- Pawełek usuniętą blachę z kontuzjowanego palca miał już przed świętami. Przechodzi aktualnie rehabilitację, ale może już normalnie trenować. Jest gotowy do walki - mówił podczas czwartkowej konferencji prasowej trener Śląska Romuald Szukiełowicz.
Przypomnijmy, że doświadczony golkiper kontuzji doznał na początku 2015 roku w meczu Pucharu Polski z Legią Warszawa. Jeden z kolegów z drużyny tak niefortunnie interweniował w polu karnym, że złamał Pawełkowi palec.

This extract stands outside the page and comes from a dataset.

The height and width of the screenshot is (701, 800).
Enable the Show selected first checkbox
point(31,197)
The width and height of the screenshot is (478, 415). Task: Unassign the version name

Bardziej skomplikowany jest przypadek Michała Bartkowiaka, który z metalową płytką w nodze gra już od kilku miesięcy. To efekt skomplikowanego złamania nogi, którego 18-latek doznał jeszcze w 2014 roku. Zawodnik wrócił do gry po kilku miesiącach przerwy, ale mimo to często odczuwał ból kontuzjowanej nogi. Z tego powodu opuścił już kilka ważnych spotkań. Były trener Śląska Tadeusz Pawłowski kilka miesięcy temu przyznał, że Bartkowiak zabiegowi usunięcia płytki może poddać się w grudniu 2015 roku tak, aby być już gotowym do gry wiosną. Ostatecznie Śląsk nie wysłał jednak młodego piłkarza na zabieg.
- W przypadku Michała Bartkowiaka nie mamy jeszcze precyzyjnych informacji o tym, jak długo może potrwać przerwa w grze po takim zabiegu. Musimy rozegrać to mądrze. Jego przypadek będziemy jeszcze konsultować ze specjalistami. Możliwe, że do tematu wrócimy dopiero po zakończeniu rundy, bo Bartkowiak bardzo chce grać i trenować. Zakładając, że Śląsk awansuje do górnej ósemki, zabieg Bartkowiaka może być przeprowadzony wcześniej. Jeżeli o utrzymanie będziemy walczyć do końca, zawodnik będzie musiał poczekać do końca sezonu - tłumaczył szkoleniowiec Śląska.
Śląsk od 7 stycznia przygotowuje się do rundy wiosennej. Pierwszy mecz o punkty rozegra 12 lutego. Rywalem wrocławian będzie Wisła Kraków.